How and why halo issues are, in fact, business issues for everyone involved in the given enterprise, 4 July 2014
So, what’s a Code Halo? Is it what virtuous spies, geeks, and quants receive upon entrance to heaven? No. According to Malcolm Frank, Paul Roehrig, and Ben Pring, “A Code Halo is the field of digital information that surrounds any noun – any person, place, or thing. More often than not, that virtual self can provide more insight into – and thus generate more value from – the physical entity alone.” The more information — relevant information — that can be obtained about a given person, the brighter that person’s halo will shine. Consider the results of six companies that have taken the greatest advantage of such information: Amazon, Apple, Facebook, Google, Pandora, and Netflix. They comprise what the co-authors characterize as the “First Trillion Club.” In 2003, their combined market capitalization was $1.2 trillion. Ten years later, it was at least 40 times greater. Consider, also, the fate of those who competed with them: Borders, Nokia, MySpace, Yahoo!, HMV, and Blockbuster.

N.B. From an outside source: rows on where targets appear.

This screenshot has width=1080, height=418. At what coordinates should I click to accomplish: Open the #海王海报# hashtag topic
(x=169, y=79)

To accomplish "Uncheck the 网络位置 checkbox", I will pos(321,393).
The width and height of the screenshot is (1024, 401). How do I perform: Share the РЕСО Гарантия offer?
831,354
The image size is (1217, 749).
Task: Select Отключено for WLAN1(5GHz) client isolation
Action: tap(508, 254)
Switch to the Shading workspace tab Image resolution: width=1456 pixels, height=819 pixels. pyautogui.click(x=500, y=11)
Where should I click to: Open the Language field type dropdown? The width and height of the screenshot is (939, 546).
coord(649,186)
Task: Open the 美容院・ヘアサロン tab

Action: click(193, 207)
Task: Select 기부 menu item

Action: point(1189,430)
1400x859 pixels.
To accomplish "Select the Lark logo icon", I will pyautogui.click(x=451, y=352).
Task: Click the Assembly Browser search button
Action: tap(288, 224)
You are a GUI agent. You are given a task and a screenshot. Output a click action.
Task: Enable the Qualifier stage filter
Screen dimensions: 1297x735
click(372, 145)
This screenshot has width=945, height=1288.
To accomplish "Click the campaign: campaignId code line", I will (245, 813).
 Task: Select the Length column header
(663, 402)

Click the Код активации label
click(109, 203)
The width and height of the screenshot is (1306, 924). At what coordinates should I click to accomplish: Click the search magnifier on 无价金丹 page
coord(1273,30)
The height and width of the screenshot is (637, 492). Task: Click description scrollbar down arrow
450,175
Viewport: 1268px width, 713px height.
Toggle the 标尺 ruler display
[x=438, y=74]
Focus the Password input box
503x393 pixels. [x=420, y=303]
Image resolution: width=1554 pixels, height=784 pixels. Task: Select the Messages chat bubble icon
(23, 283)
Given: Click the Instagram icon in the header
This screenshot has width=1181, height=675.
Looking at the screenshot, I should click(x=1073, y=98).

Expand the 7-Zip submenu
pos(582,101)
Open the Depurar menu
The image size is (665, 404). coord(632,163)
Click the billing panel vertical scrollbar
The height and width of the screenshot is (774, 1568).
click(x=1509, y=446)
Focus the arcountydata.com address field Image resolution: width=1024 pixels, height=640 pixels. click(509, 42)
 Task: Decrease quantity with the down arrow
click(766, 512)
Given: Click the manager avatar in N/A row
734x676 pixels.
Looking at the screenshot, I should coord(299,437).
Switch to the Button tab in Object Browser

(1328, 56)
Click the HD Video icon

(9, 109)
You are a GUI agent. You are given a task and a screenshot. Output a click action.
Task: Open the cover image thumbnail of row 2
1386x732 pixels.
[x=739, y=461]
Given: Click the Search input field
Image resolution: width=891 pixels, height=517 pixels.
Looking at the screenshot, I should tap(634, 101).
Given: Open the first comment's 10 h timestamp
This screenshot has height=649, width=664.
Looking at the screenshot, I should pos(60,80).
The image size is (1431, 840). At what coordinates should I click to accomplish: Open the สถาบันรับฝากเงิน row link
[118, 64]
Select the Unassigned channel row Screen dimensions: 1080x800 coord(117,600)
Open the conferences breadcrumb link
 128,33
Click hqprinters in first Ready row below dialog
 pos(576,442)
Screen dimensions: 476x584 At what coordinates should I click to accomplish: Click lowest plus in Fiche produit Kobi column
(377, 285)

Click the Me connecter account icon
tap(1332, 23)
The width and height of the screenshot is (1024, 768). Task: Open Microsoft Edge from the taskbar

The more information — to repeat, relevant information — a company has about its customers, the better prepared it is to accommodate their needs, interests, dreams, concerns, goals, and preferences. How to do this? Read and then re-read this book with appropriate care, highlighting key material and recording notes in a lined notebook while doing so.
These are among the dozens of business subjects and issues of special interest and value to me, also listed to indicate the scope of Frank, Roehrig, and Pring’s coverage.
o The Five Business Code Halos: Overview (Pages 28-32)
o Employee Code Halos: New Ways for Team Members to Connect and Solve Problems (33-34)
o The Partner Code Halo: Weaver of Webs (34-35)
o The Enterprise Code Halo: Brand Aggregator (35-37)
o The Amplifier: The Internet of Things Is a Network of Code Halo Amplifiers (39-43)
o Successful Algorithms Power Code Connections and Create Insight (47-48)
o Business Analytics Drives Both Cost Containment and Revenue Growth (91-96)
o Actions that leadership teams can take to make Code Halos “fundamentally attractive and compelling” (103-116)
o Create Moments of Magic Through Correlations Found in Big Data (111-114)
o Putting the “Dark Side” into Context — Four Perspectives (119-126)
o Taking Action to Avoid “Evil” (126-144)
o Align IT Along Three Horizons (159-163)
o Create a Spark: Pilot Your Best Code Halo Solutions (194-204)
o Ensure a Balanced Focus on All Five Elements of Your Code Halo’s Anatomy (212-215)
o Clear Rules for Winning at the Crossroads (226-227)
I agree with Malcolm Frank, Paul Roehrig, and Ben Pring: “The key to success — as we have outlined in this book — is to first recognize the contours of the transition [to the new economic model] and then follow the proper process to address it. The transitions to date in music, movies, books, phones, and information services serve as our canaries in the coal mine. They have shown a pattern — the “Crossroads Model” — that we believe will repeat itself again and again in coming years.” The five “clear rules” they offer will help business leaders to seize unique and unprecedented opportunities that have only begun to reveal themselves. It remains for those who read this book to embrace rather than attempt to ignore or delay a transition that could well prove to be the most significant paradigm shift thus far.
One final point: The information, insights, and counsel in this volume can be of incalculable value to leaders in any organization – whatever its size and nature may be – if (a HUGE “if”) they select whatever material is most appropriate to their organization’s needs, resources, and strategic objectives. Obviously, it would be a fool’s errand to attempt to apply everything.